Por qué estadísticamente significativo ≠ clínicamente relevante
Imagina que una empresa farmacéutica publica un estudio que muestra que su probiótico reduce la proteína C reactiva (PCR) en 0,1 mg/L frente a placebo (p < 0,001). El titular dice «Probiótico antiinflamatorio revolucionario». Suena impresionante hasta que descubres que los especialistas en inflamación consideran clínicamente relevante una reducción de 5 mg/L.
Esta brecha —entre significación estadística y clínica— determina cómo interpretas la investigación. Los tamaños de muestra grandes son un arma de doble filo. Con 10 000 participantes puedes detectar efectos tan pequeños que no importan en la vida real. El efecto es real estadísticamente pero irrelevante clínicamente.
La diferencia mínima clínicamente importante (DMCI) cuantifica esta brecha. Representa el menor efecto que los pacientes percibirían como significativo.

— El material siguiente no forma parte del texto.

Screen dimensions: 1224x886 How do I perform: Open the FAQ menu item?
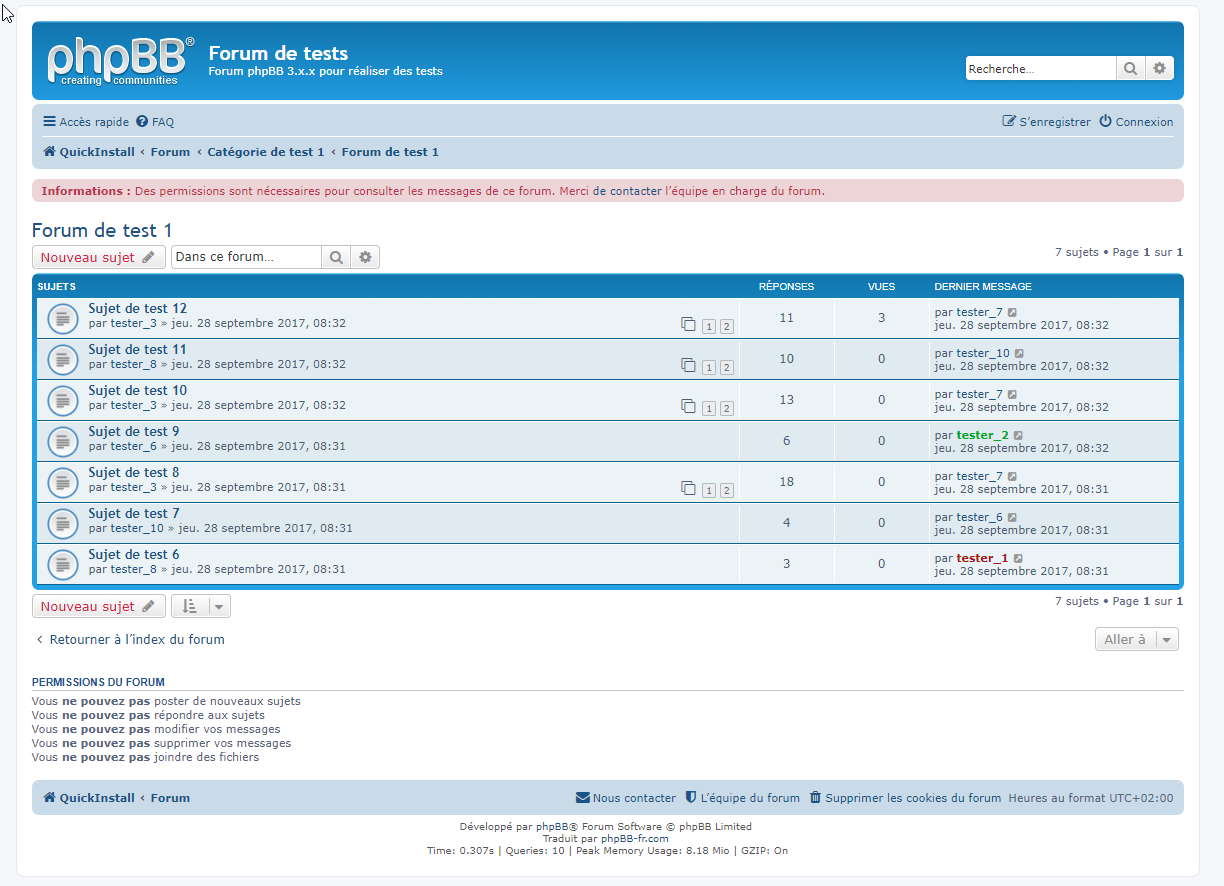(155, 122)

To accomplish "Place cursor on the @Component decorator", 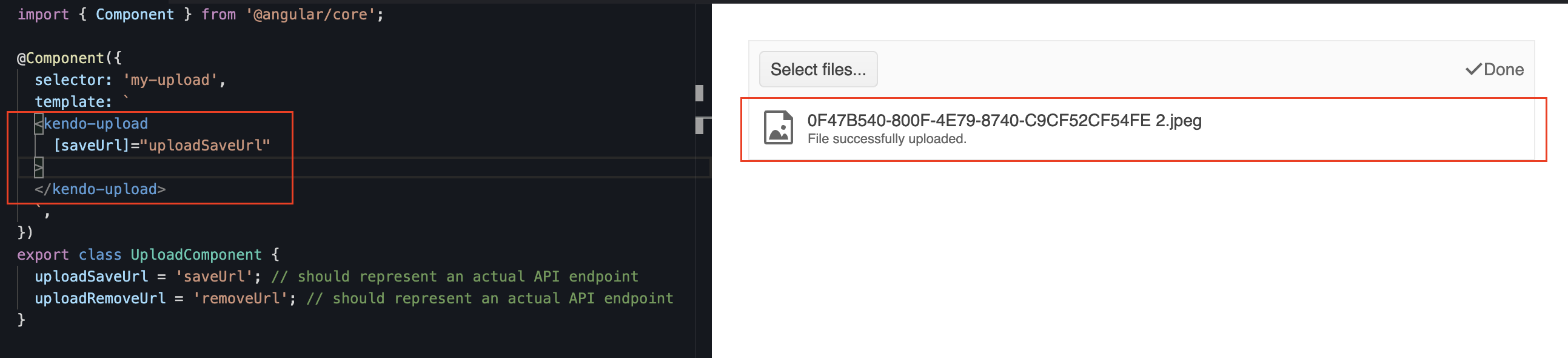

Para la gravedad de los síntomas del SII, la DMCI podría ser una reducción de 1 punto en una escala de 10. Para el colesterol, una reducción de 30 mg/dL puede importar; 1 mg/dL no, por muy pequeño que sea el valor p.
Consideremos un ensayo con estatinas: la pravastatina redujo los eventos coronarios graves del 6,5 % al 5,5 % en cinco años —una reducción absoluta del 1 % (estadísticamente significativa, clínicamente modesta). El número necesario a tratar era 100. En la prevención primaria de pacientes de bajo riesgo, los clínicos debatieron durante décadas si esto justificaba la medicación diaria.
Los criterios de valoración compuestos crean otro problema. A veces los investigadores combinan varios desenlaces (infarto, ictus, muerte, hospitalización) en una única medida de «éxito». Si un fármaco reduce los infartos un 0,1 % pero aumenta los ictus un 0,05 %, el compuesto parece positivo. Desagregar los componentes revela la imagen real. De forma similar, los resultados comunicados por los pacientes pueden mostrar significación en fatiga mientras el dolor empeora —el compuesto enmascara un intercambio perjudicial.
¿Cómo se determina la DMCI? Los diseñadores de ensayos clínicos preespecifican cada vez más umbrales de DMCI antes de iniciar los estudios. En estudios de microbioma, la investigación sobre DMCI va rezagada porque carecemos de datos de resultados a largo plazo. ¿Importa clínicamente un aumento del 20 % en Faecalibacterium prausnitzii? Todavía estamos aprendiendo.
El tamaño del efecto tiende un puente sobre la brecha. Una d de Cohen de 0,8 señala un gran impacto clínico; 0,2 sugiere efectos pequeños. Los estudios deberían informar del tamaño del efecto junto con los valores p. Las directrices de las revistas lo exigen cada vez más. La lista de verificación CONSORT (para ensayos aleatorizados) obliga a informar del tamaño del efecto, aunque el cumplimiento sigue siendo irregular.
Al evaluar la investigación, hazte tres preguntas: (1) ¿Es estadísticamente significativa? (2) ¿Cuál es el tamaño del efecto? (3) ¿Es el efecto clínicamente relevante para la población estudiada? Si falta alguna respuesta, tu información es incompleta.